Background: Febrile neutropenia is an important cause of mortality and morbidity in hematology-oncology patients undergoing chemotherapy. The management of febrile neutropenia is typically algorithm-driven. The aim of this study was to assess the results of a standardized protocol for the treatment of febrile neutropenia.
Methods: A retrospective cohort study (2011-2012) was conducted of patients with high-risk neutropenia in a hematology-oncology service.

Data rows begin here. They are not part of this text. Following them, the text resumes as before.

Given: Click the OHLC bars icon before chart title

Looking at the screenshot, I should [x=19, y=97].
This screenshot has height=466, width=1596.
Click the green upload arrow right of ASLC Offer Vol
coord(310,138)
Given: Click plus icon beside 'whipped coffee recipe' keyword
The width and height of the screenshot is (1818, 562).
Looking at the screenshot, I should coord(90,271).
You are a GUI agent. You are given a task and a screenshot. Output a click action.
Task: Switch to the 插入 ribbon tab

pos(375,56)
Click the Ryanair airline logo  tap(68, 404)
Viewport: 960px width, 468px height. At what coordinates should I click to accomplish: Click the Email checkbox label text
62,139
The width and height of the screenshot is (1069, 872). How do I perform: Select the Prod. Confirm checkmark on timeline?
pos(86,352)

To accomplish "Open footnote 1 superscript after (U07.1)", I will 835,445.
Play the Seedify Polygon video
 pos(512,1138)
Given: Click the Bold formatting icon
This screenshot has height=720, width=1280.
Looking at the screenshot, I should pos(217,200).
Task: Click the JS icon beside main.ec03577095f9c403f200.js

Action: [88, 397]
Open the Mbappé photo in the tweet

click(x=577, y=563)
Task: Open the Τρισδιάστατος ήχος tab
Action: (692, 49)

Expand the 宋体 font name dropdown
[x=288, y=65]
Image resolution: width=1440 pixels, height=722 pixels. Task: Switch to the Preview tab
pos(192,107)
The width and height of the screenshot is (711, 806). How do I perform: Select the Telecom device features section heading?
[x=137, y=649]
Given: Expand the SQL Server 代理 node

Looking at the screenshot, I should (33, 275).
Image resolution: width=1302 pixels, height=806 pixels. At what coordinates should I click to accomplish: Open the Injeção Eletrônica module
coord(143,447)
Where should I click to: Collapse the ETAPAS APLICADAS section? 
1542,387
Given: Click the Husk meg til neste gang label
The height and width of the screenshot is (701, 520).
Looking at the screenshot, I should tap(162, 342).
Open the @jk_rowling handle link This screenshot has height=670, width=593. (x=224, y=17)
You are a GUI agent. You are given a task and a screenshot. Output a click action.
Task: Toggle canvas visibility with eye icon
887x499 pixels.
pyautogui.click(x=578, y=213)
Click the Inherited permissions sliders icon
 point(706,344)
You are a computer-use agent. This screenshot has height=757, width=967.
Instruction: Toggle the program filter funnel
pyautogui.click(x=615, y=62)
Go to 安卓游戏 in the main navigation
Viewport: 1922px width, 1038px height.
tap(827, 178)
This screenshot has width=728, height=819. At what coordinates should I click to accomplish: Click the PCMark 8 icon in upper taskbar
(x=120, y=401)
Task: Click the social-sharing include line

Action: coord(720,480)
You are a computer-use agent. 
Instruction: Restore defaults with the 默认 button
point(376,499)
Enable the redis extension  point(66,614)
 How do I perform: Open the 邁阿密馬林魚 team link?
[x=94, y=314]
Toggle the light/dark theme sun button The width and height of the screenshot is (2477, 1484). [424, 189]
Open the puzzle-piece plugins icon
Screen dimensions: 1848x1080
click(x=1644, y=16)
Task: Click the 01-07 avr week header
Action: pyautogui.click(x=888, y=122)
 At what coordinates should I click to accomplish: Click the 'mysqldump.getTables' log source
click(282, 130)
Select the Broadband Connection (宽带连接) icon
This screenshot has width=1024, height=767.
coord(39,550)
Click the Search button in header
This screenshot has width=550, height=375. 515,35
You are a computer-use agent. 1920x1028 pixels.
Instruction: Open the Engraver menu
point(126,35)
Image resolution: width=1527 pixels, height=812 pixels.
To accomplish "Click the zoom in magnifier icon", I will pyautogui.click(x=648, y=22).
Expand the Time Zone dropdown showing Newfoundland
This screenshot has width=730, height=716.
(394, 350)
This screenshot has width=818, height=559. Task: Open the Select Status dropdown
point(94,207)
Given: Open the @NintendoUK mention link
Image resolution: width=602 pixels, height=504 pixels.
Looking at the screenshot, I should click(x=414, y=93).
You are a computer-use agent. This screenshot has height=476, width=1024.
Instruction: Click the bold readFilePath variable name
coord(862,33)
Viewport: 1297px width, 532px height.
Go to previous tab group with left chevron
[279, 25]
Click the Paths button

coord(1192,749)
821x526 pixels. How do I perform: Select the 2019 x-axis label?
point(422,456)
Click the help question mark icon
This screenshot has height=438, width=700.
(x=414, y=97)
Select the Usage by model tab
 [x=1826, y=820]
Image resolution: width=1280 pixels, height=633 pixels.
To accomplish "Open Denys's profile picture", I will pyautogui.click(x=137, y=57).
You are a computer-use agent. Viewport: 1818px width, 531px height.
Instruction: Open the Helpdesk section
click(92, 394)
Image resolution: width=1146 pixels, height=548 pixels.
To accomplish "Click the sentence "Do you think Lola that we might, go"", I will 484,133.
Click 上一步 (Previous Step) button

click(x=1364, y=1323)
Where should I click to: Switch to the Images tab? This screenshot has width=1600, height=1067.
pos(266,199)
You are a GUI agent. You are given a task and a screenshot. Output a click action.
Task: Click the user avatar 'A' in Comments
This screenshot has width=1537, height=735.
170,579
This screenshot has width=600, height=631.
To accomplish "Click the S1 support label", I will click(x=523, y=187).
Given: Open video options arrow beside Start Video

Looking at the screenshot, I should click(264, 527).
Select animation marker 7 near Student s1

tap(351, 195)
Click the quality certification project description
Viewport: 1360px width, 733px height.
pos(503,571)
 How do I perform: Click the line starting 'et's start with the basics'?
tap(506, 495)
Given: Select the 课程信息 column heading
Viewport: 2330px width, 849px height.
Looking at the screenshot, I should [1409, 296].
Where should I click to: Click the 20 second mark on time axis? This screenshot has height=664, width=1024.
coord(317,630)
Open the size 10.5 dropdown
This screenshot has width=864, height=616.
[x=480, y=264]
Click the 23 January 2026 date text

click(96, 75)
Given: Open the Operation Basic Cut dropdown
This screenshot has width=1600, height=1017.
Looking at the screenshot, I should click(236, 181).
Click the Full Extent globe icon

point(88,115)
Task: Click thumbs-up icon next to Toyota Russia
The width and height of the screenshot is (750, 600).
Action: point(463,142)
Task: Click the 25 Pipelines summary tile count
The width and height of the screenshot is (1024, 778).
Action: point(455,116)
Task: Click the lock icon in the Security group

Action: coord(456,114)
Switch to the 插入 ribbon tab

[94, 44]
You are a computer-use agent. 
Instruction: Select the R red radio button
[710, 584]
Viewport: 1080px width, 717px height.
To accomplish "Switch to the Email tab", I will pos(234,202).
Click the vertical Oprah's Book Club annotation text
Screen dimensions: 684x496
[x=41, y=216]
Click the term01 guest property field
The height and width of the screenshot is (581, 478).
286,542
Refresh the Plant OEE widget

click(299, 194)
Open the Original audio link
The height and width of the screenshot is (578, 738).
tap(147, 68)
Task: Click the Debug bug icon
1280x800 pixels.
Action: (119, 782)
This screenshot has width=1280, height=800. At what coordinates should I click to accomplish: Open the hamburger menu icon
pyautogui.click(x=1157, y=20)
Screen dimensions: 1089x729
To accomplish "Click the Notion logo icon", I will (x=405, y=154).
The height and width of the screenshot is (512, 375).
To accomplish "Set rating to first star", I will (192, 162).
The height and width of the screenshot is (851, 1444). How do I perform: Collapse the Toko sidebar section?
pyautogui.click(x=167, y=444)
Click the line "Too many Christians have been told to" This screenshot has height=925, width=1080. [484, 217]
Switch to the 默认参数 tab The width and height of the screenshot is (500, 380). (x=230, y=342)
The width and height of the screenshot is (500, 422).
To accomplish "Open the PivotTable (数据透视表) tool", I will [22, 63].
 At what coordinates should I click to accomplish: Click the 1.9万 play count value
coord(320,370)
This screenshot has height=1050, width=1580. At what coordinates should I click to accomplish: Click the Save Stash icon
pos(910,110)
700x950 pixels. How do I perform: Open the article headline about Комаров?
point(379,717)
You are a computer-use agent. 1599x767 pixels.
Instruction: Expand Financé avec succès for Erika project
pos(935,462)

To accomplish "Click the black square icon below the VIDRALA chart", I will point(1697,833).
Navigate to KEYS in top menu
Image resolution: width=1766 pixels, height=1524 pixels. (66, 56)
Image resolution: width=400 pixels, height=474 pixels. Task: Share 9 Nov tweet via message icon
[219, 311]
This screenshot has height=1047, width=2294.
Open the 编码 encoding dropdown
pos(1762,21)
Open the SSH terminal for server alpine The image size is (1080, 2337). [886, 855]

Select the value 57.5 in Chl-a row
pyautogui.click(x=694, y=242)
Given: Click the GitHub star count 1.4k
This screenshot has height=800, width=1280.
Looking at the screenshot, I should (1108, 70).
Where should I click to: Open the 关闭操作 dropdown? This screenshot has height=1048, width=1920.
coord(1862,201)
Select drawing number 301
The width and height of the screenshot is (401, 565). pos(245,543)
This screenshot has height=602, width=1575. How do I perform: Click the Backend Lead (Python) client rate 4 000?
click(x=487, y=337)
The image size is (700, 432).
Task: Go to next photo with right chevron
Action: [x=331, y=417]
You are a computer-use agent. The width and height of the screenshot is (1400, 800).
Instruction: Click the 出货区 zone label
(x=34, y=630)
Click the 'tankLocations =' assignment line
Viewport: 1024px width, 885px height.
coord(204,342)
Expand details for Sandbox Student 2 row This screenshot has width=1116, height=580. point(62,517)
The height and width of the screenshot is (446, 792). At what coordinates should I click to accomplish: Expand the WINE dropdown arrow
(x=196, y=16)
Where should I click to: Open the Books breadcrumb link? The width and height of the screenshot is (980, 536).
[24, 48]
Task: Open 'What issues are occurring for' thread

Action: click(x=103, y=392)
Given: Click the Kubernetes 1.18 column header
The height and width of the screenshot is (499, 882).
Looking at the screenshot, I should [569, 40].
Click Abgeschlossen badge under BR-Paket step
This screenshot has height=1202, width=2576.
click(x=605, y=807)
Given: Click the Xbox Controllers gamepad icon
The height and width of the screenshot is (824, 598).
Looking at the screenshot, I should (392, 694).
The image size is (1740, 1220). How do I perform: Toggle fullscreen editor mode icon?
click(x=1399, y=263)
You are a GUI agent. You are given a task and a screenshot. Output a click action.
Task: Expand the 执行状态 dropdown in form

Results: Forty-four episodes of 17 patients with a median age of 48 years (range: 18-78 years) were included. The incidence of febrile neutropenia was 61.4%. The presence of febrile neutropenia was associated with both the duration and severity of neutropenia. Microbiological agents were isolated from different sources in 59.3% of the episodes with bacteremia isolated from blood being the most prevalent (81.3%). Multiple drug-resistant gram-negative bacilli were isolated in 62.5% of all microbiologically documented infections. Treatment of 63% of the episodes in which the initial treatment was piperacillin/tazobactam needed to be escalated to meropenem. The mortality rate due to febrile neutropenia episodes was 18.5%.
Conclusion: The high rate of gram-negative bacilli resistant to piperacillin/tazobactam (front-line antibiotics in our protocol) and the early need to escalate to carbapenems raises the question as to whether it is necessary to change the current protocol.
Keywords: Clinical protocols; Drug resistance, bacterial; Gram-negative bacterial infections; Hematologic diseases; Neutropenia.